Your objective -> Transcribe the entries exactly. Start at the top, stop after the line with "The width and height of the screenshot is (1062, 1094).", and omit every picture.

--- Given records ---

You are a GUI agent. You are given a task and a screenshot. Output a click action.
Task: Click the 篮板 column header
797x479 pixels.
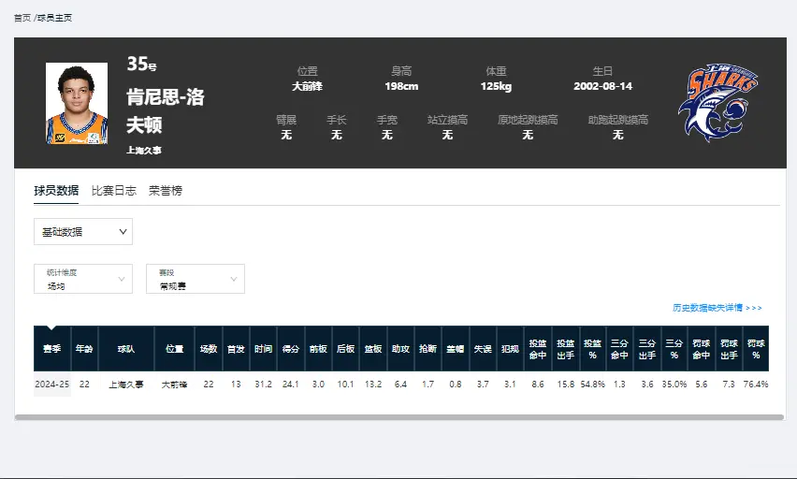372,349
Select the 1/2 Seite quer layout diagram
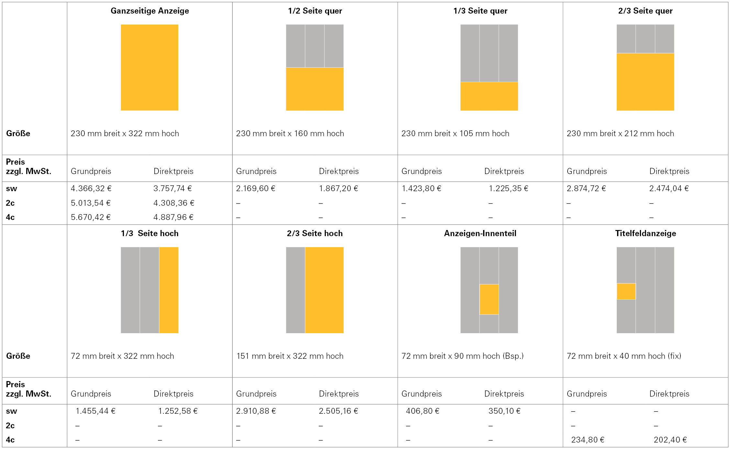This screenshot has height=449, width=730. pyautogui.click(x=315, y=68)
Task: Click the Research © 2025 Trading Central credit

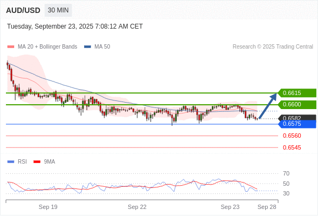Action: [x=273, y=47]
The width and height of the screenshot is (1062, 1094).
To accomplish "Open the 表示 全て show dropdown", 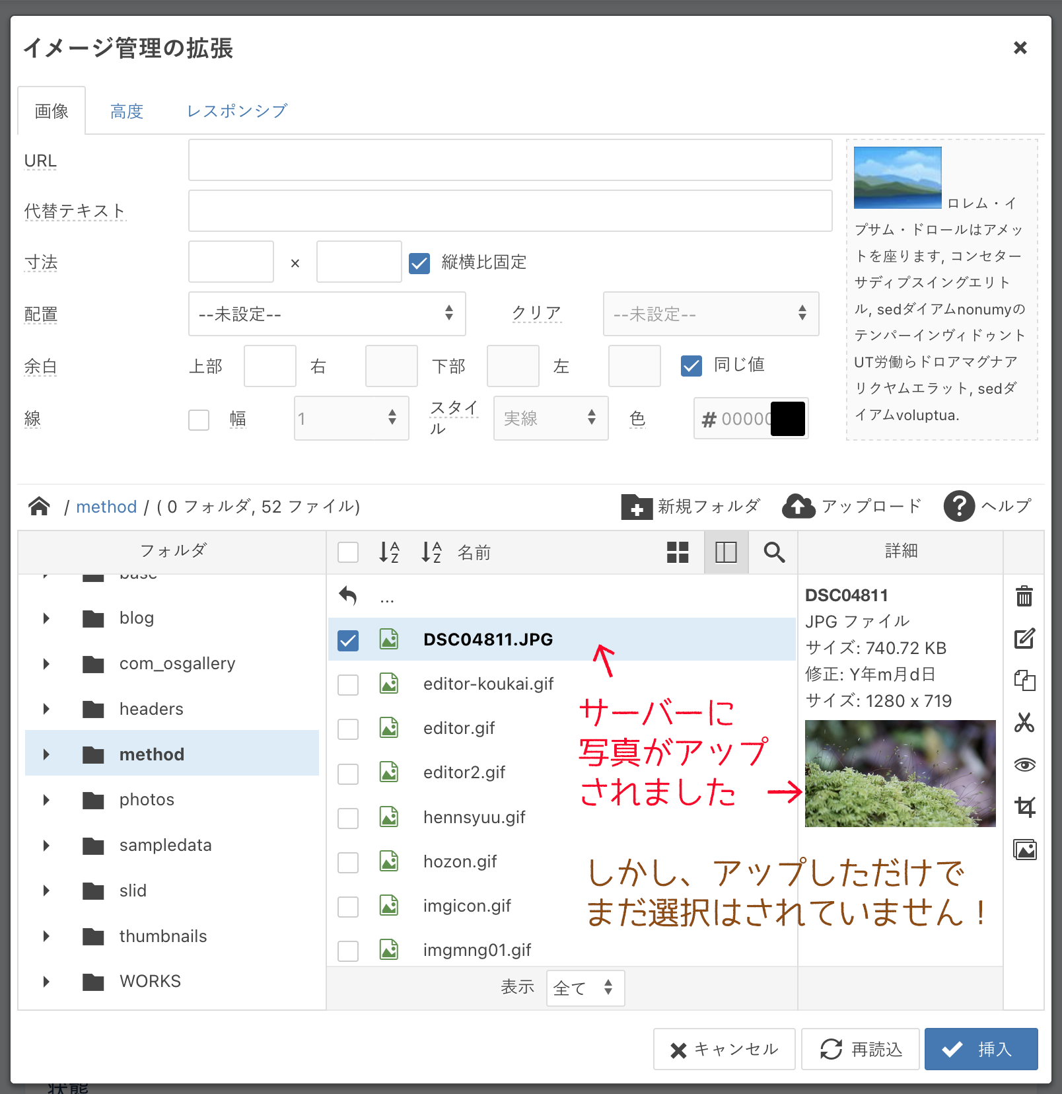I will coord(584,988).
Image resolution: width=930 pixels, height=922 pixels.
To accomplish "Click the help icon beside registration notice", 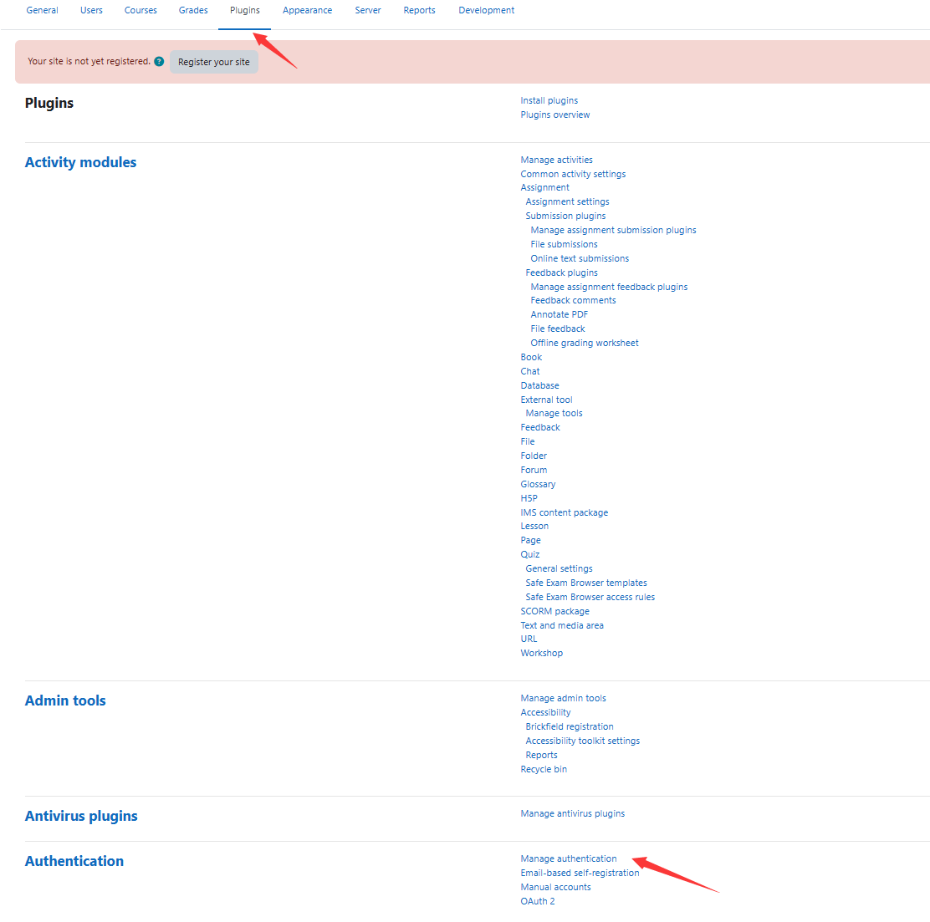I will (x=159, y=62).
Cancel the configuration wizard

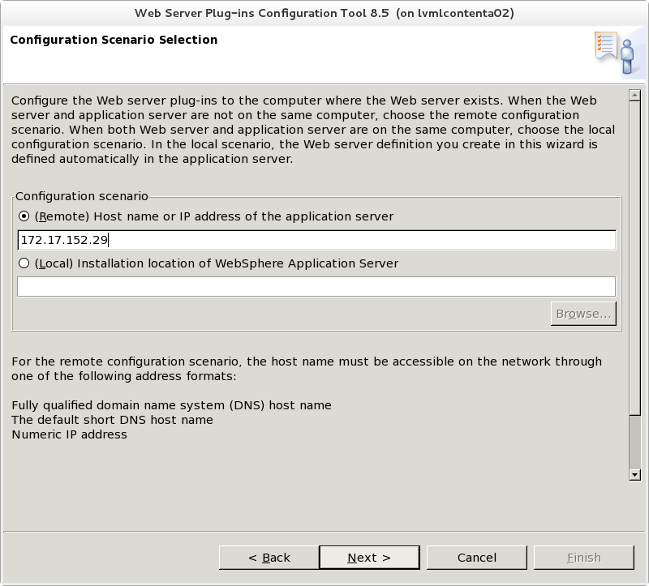[477, 558]
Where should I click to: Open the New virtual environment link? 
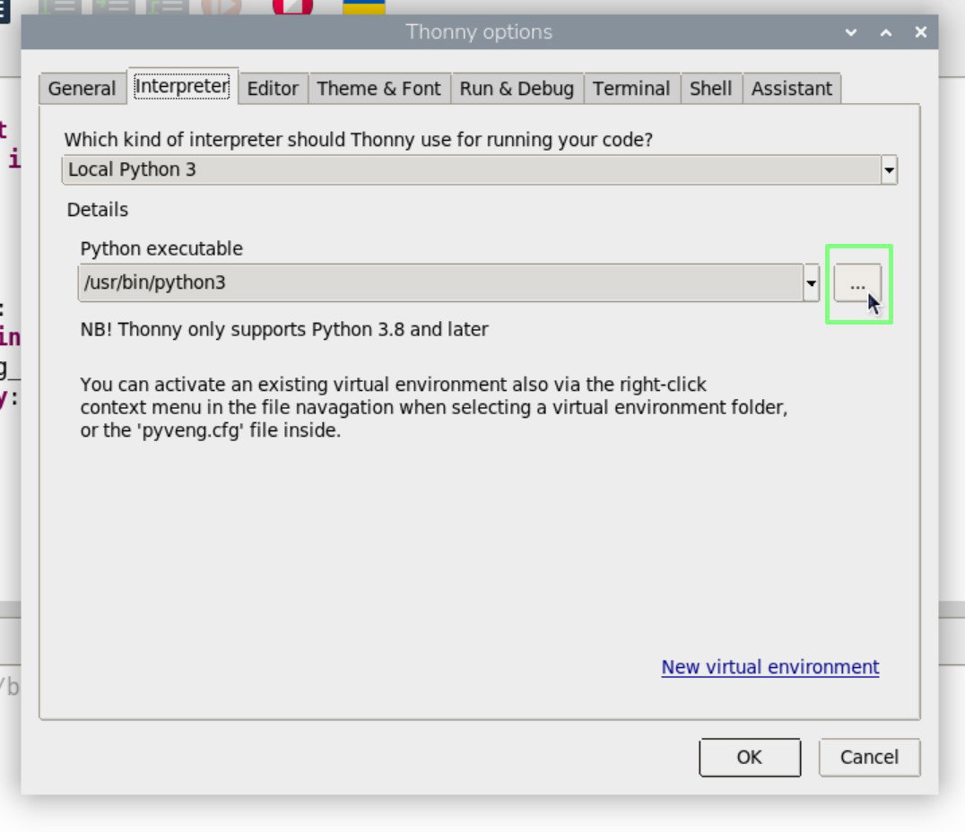pyautogui.click(x=769, y=667)
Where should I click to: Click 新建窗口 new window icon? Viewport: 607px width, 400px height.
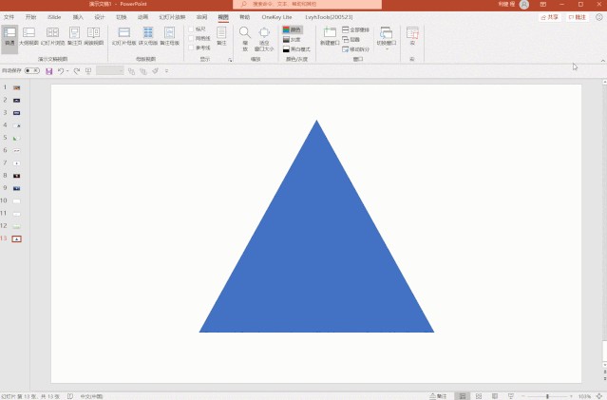(x=329, y=35)
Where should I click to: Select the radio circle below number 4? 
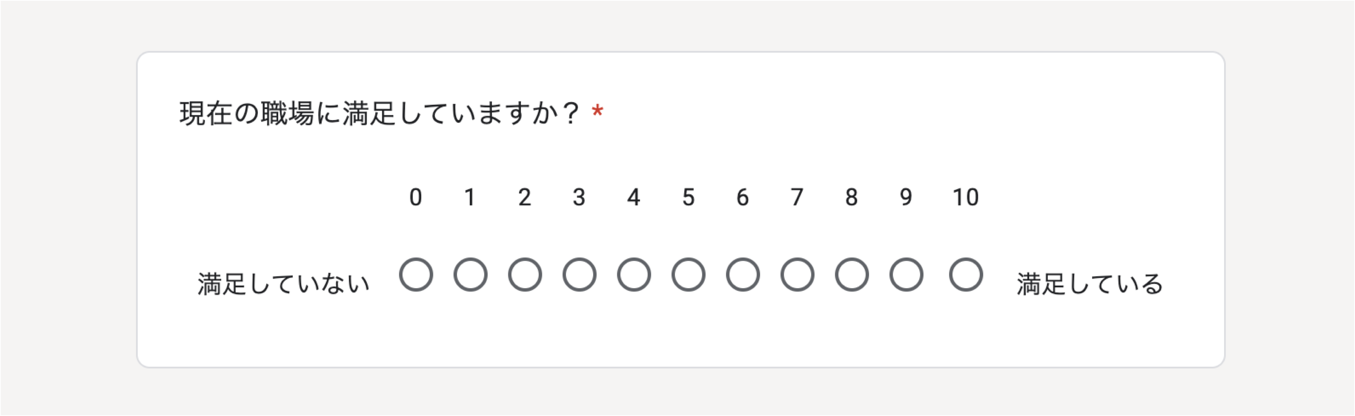(634, 275)
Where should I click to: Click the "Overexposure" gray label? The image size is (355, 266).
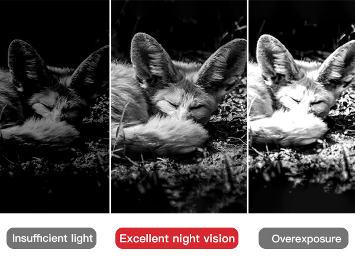304,238
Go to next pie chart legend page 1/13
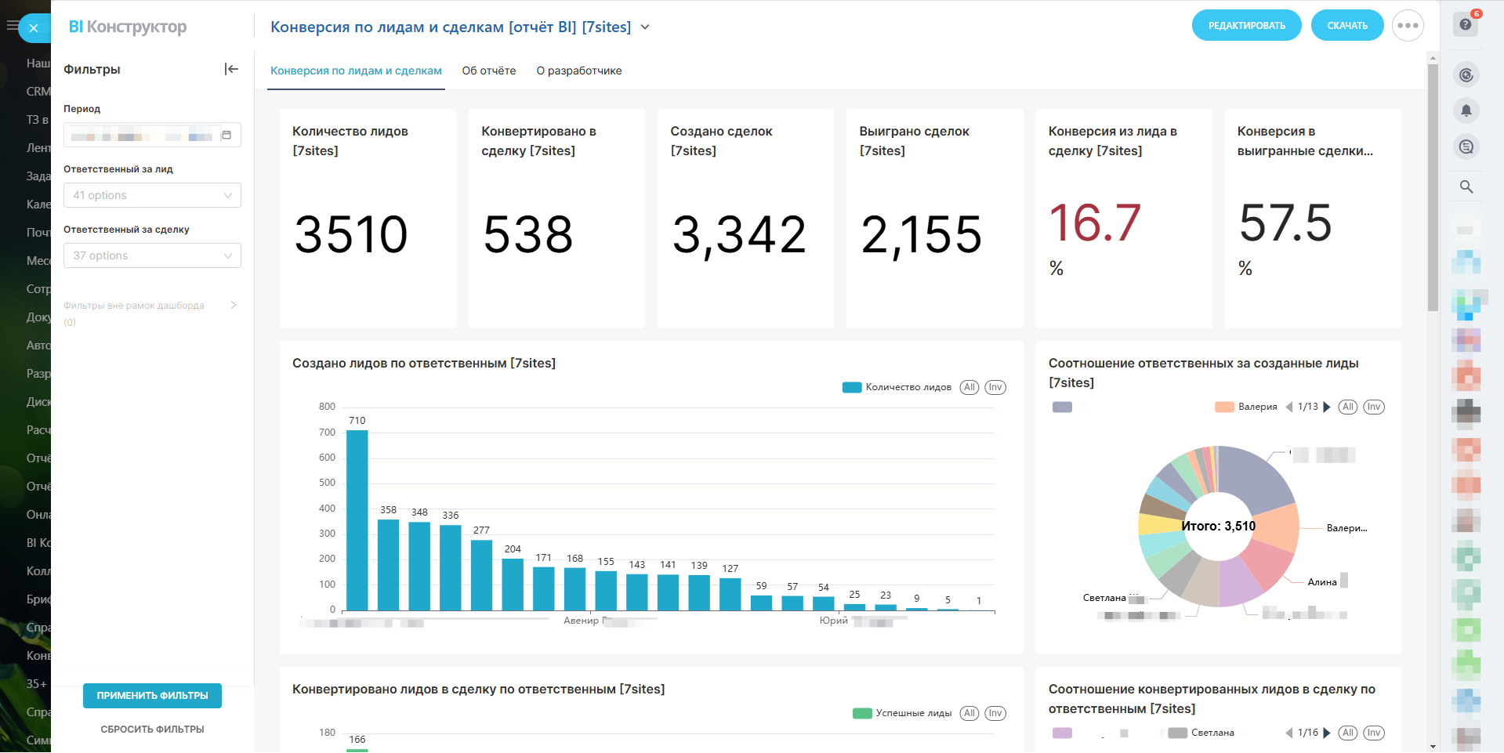 tap(1327, 407)
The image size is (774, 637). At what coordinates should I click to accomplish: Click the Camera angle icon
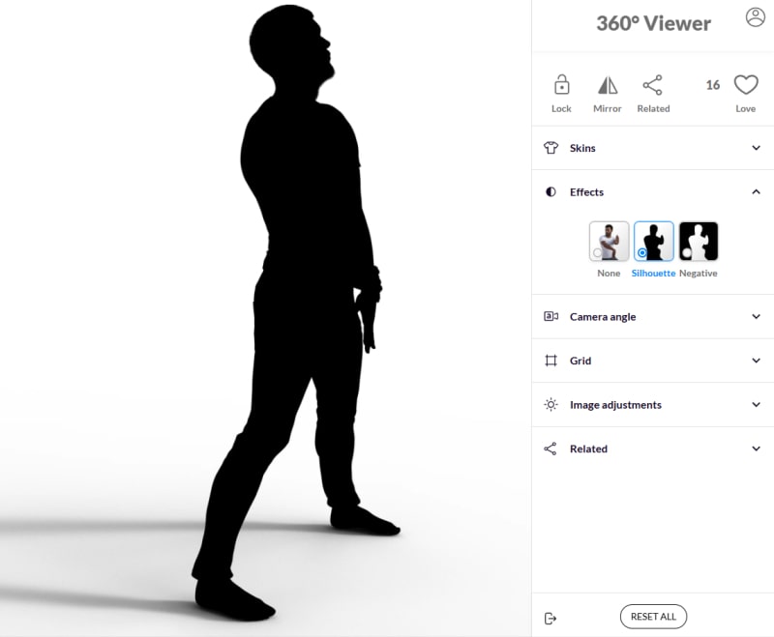click(551, 316)
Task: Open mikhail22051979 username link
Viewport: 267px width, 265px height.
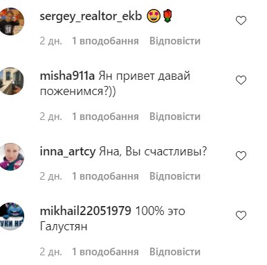Action: [86, 211]
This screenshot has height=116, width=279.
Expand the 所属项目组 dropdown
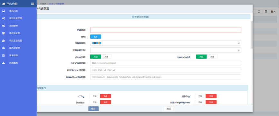(166, 43)
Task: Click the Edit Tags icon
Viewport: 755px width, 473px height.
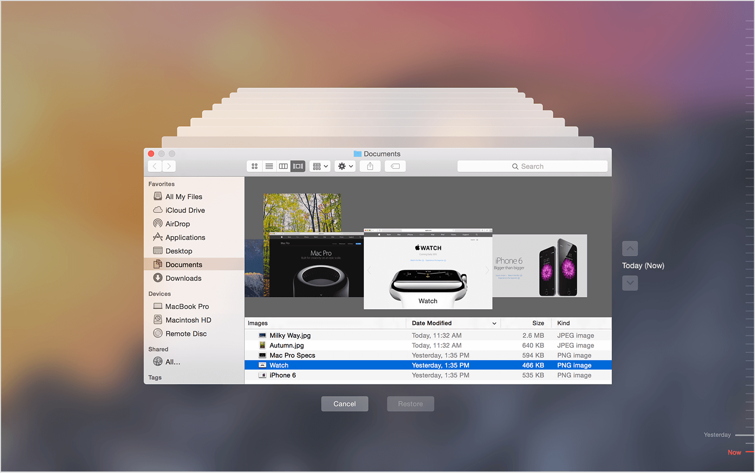Action: tap(395, 166)
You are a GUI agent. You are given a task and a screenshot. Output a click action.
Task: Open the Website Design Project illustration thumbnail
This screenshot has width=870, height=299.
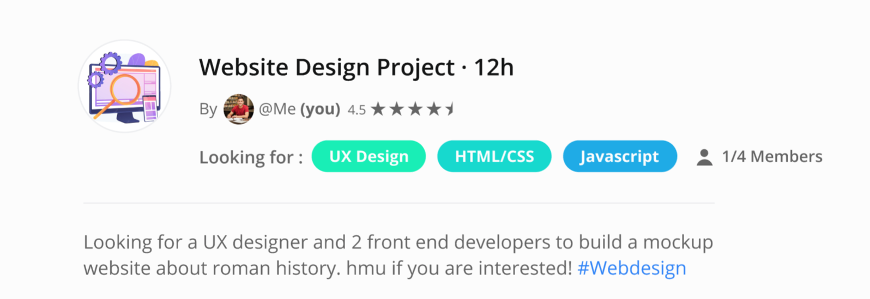pos(125,86)
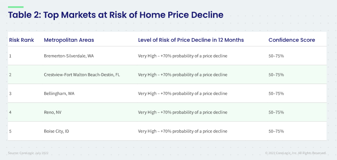The image size is (337, 160).
Task: Click risk rank number 3
Action: point(10,94)
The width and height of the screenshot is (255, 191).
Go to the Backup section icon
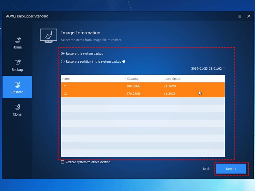click(x=18, y=62)

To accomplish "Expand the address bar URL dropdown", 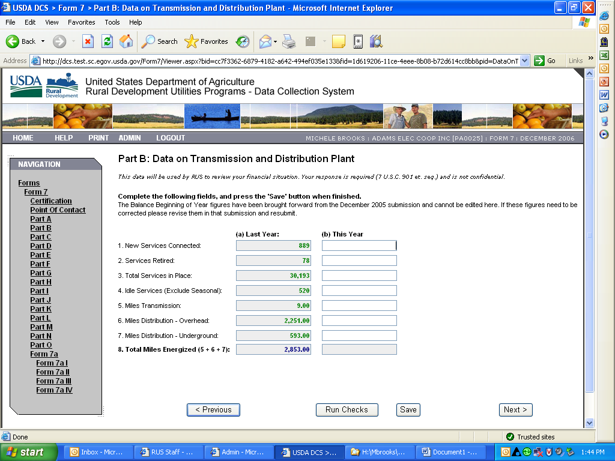I will (525, 61).
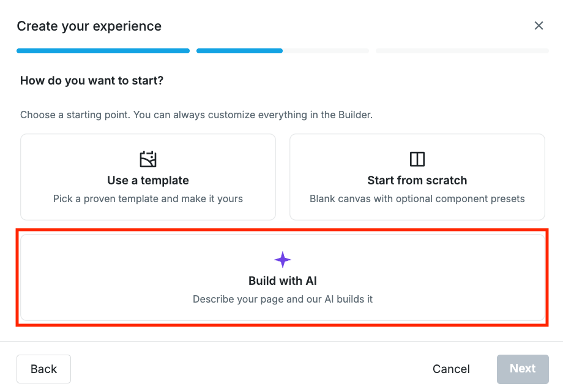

---

Reply ->
You are a GUI agent. You are given a task and a screenshot. Output a click action.
Task: Click the 篮板 column header
797x479 pixels.
372,349
Select the 1/2 Seite quer layout diagram
This screenshot has height=449, width=730. pyautogui.click(x=315, y=68)
Task: Click the Research © 2025 Trading Central credit

Action: [x=273, y=47]
The width and height of the screenshot is (1062, 1094).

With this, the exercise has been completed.